Di Nicolini Massimiliano

Ai giovani meno abbienti la fondazione, per permettere loro di studiare, trova un lavoro che gli permetta di coniugare studio e vita all’interno della comunità educativa.

Nella vita di ogni giovane si intrecciano due momenti fondamentali: lo studio e il lavoro. Entrambi rappresentano tappe decisive non soltanto per la crescita personale, ma anche per la costruzione di una società più equa e consapevole. Lo studio fornisce gli strumenti teorici, le competenze cognitive e l’attitudine a interpretare il mondo; il lavoro, d’altro canto, permette di mettere in pratica quelle conoscenze, trasformandole in valore concreto e responsabilità. Non è un caso che da secoli filosofi, pedagogisti e riformatori abbiano indicato la “buona norma” del vivere umano proprio nella capacità di armonizzare questi due momenti: apprendere con serietà e al tempo stesso fare esperienza attiva nella realtà.

Lo studio, se rimane isolato, rischia di trasformarsi in esercizio astratto, privo di contatto con i bisogni reali della società. Il lavoro, se non è accompagnato da un continuo processo di aggiornamento e di formazione, può invece ridursi a mera esecuzione, incapace di innovare e di dare dignità all’individuo. È quindi nella sintesi tra teoria e pratica, tra sapere e fare, che nasce l’equilibrio giusto per crescere come cittadini consapevoli e professionisti competenti. In questo equilibrio, la “buona norma” diventa una regola di vita: non abbandonare mai lo studio, neanche quando si è già immersi nel lavoro, e non trascurare mai il valore del lavoro, anche quando si è ancora studenti.

La Fondazione Olitec nasce proprio con questa visione. La sua missione non è solo quella di trasmettere conoscenze di alto livello nelle discipline BRIA (Bioinformatica, Realtà Immersiva e Intelligenza Artificiale), ma di creare un ponte continuo tra l’aula e il mondo del lavoro.
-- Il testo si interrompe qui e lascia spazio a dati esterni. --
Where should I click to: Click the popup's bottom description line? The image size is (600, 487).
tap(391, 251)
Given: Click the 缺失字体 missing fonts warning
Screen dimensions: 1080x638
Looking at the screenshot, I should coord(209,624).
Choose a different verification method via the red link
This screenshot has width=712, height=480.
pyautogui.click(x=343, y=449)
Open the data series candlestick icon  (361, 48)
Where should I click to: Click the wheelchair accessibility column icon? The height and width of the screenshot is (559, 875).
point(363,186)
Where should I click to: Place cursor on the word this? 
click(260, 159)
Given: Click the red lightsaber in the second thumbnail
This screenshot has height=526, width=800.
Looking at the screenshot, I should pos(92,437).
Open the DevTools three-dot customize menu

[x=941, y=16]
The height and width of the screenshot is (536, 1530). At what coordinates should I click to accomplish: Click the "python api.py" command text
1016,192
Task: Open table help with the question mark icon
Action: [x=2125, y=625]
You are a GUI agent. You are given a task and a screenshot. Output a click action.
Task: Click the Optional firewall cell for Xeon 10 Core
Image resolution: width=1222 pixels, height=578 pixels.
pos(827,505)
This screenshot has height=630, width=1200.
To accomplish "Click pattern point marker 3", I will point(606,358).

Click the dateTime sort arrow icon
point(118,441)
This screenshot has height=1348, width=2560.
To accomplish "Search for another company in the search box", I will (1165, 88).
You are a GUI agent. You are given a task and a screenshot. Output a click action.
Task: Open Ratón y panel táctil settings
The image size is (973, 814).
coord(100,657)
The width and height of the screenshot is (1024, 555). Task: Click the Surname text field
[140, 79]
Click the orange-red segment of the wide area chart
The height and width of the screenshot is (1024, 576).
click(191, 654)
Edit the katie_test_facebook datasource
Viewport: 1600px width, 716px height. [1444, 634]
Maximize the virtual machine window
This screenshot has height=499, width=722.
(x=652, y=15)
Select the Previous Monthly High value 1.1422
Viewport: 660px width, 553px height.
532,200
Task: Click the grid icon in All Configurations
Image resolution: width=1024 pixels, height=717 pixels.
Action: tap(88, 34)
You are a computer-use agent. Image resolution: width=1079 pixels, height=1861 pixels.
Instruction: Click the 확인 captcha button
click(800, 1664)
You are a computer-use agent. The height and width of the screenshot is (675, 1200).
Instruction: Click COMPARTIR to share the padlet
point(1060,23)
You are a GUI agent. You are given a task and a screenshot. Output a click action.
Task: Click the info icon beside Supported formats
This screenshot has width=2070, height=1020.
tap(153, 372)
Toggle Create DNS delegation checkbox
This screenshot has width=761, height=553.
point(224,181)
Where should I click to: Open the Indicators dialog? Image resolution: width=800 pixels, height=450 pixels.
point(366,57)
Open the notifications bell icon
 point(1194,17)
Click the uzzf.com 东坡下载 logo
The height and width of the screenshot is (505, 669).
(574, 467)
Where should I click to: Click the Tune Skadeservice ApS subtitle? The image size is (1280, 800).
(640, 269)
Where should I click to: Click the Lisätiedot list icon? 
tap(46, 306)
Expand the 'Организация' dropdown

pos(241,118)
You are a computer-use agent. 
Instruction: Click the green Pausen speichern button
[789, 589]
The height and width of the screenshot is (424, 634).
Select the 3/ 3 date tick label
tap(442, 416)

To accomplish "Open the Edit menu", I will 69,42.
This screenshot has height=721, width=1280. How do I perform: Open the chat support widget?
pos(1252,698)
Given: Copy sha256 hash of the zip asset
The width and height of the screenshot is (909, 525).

Il giovane che entra in Olitec non si limita a ricevere lezioni frontali o contenuti teorici: viene immerso in un ecosistema in cui il sapere si intreccia quotidianamente con la pratica, con progetti concreti, con attività di ricerca e con esperienze professionali controllate.

Gli allievi – che in fondazione vengono chiamati “cadetti” per sottolineare il valore educativo, disciplinare e comunitario del percorso – vengono incoraggiati a studiare con rigore, ma anche a mettersi alla prova con esperienze sul campo. Il lavoro esterno, la partecipazione a programmi di ricerca e i contributi in attività reali non sono visti come “tempo sottratto” allo studio, ma come parte integrante di un cammino educativo che forma persone capaci di affrontare le complessità del futuro.

In questo quadro si inserisce anche un’attenzione particolare verso i giovani meno abbienti. La fondazione, animata da uno spirito di fraternità, non lascia indietro nessuno: aiuta concretamente chi ha maggiori difficoltà economiche a trovare un lavoro che permetta loro di mantenersi durante gli studi, garantendo così a tutti la possibilità di intraprendere un percorso formativo serio e qualificato. Lo studio diventa quindi un diritto reale e accessibile, non un privilegio riservato a pochi, e il lavoro si trasforma in strumento di dignità e autonomia, mai di sfruttamento.

Il modello Olitec risponde anche a una necessità storica: viviamo in un tempo in cui le competenze richieste dal mercato cambiano rapidamente, e le nuove generazioni hanno bisogno di percorsi che non siano lineari, ma dinamici e integrati. La fondazione, in questo senso, ha saputo raccogliere la sfida, offrendo ai giovani un ambiente dove si può studiare con serietà e, nello stesso tempo, lavorare responsabilmente. In questo modo, lo studio diventa la base che alimenta l’innovazione e il lavoro diventa il banco di prova che rafforza le conoscenze. Così i cadetti non sono semplici studenti, ma cittadini attivi, futuri professionisti e innovatori, pronti a coniugare il sapere con l’agire.

La buona norma dello studio e del lavoro non è soltanto un principio educativo, ma una regola di vita che permette ai giovani di crescere in equilibrio e di affrontare con serenità e forza il futuro. La Fondazione Olitec, con il suo modello unico di integrazione e con la sua attenzione ai più fragili, dimostra che questa visione non è un ideale lontano, ma una realtà concreta. Ogni giorno, tra aule, laboratori e attività professionali, i giovani imparano a non separare mai il pensiero dall’azione, ma a camminare con entrambi i piedi ben saldi: uno nello studio e uno nel lavoro, perché solo così si può costruire davvero il futuro.